The New York Picayune, in weekly publication from 1847 through 1859, began life as a comic newspaper chiefly dedicated to selling its founder’s patent medicines. While it always retained its focus on humor – political cartoons, spoofs of great literature, social satire – I think it must also have dealt with straight news on occasion. At least, my sarcast-o-meter can detect no double entendres in the following piece published in early 1851.

Pure speculation on my part, but I wonder if its editor’s sympathetic opinion of the Mormons was built on the evident character and sincerity of Latter-day Saint John M. Bernhisel, in town that winter tasked with the selection of a library for the Territory of Utah.

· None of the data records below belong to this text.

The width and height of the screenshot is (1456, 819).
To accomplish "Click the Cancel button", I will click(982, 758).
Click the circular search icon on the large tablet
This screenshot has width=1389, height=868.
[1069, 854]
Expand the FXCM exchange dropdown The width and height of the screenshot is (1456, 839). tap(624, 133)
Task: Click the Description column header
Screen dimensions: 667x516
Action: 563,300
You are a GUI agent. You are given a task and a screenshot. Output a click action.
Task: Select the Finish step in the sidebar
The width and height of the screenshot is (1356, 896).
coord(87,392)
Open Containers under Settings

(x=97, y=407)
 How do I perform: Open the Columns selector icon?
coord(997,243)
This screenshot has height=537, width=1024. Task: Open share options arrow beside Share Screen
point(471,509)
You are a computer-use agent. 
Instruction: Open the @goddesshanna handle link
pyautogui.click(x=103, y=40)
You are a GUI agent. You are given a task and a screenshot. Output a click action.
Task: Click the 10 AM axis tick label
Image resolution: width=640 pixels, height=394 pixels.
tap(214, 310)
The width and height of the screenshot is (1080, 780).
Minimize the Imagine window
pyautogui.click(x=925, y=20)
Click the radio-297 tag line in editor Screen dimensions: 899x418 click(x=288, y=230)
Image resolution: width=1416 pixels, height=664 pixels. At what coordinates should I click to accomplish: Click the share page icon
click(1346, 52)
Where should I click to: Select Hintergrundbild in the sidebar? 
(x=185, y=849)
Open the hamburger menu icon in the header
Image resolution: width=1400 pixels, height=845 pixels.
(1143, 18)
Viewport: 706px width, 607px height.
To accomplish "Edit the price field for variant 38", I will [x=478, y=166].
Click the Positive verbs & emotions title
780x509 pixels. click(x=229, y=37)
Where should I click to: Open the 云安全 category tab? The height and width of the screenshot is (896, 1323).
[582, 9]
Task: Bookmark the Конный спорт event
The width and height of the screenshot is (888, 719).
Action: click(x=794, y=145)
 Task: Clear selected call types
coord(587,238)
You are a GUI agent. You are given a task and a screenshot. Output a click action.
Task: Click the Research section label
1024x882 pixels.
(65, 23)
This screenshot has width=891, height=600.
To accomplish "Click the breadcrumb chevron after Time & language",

As visionary as its writer was, he didn’t foresee the half of it …

Mormon Library

Congress, at its last session, appropriated five thousand dollars for the commencement of a library, for the use of the citizens of the Territory of Utah, and John M. Bernhisel, Esq.,. of the Utah delegation in Congress, has been appointed to procure the books. This amiable and excellent gentleman is now in this city, making purchases at auction and elsewhere, wherever he can expend the appropriation to the best advantage. He also receives donations of books or other publications from authors, publishers, and others, for the same destination.

This is a curious and interesting enterprise. The despised Mormons, driven out of Illinois, have founded an empire in the heart of the continent, so extensive, so respectable, that Congress has given them a territorial government, has appointed the head of the Church governor of the territory, and made this provision for a public library. The Union Colony is probably, at this moment, the finest, the best ordered, and the most prosperous in the world. Ten years hence, Utah will be a rich and powerful State, with a policy and religious establishment as peculiar as any which ever originated in past times. The Mormons have had their season of persecution and martyrdom – they have held just to their faith. Driven out of one city, and from one temple, they have founded others far greater. Their very expulsion from Illinois, by a violent and misguided populace, has given to them a vast country of illimitable wealth, and to this confederacy a present territory and a future State, which bids fair, at no distant time to take rank with the proudest.

With such a character, such resources, the prestige of such providences, and an active missionary establishment, it would not be strange if in a century, the Mormon faith should have spread over half our continent. Stranger things than that have happened. No religious belief is ridiculous, and we should be careful how we despise – much more, how we persecute the chosen faith of any people.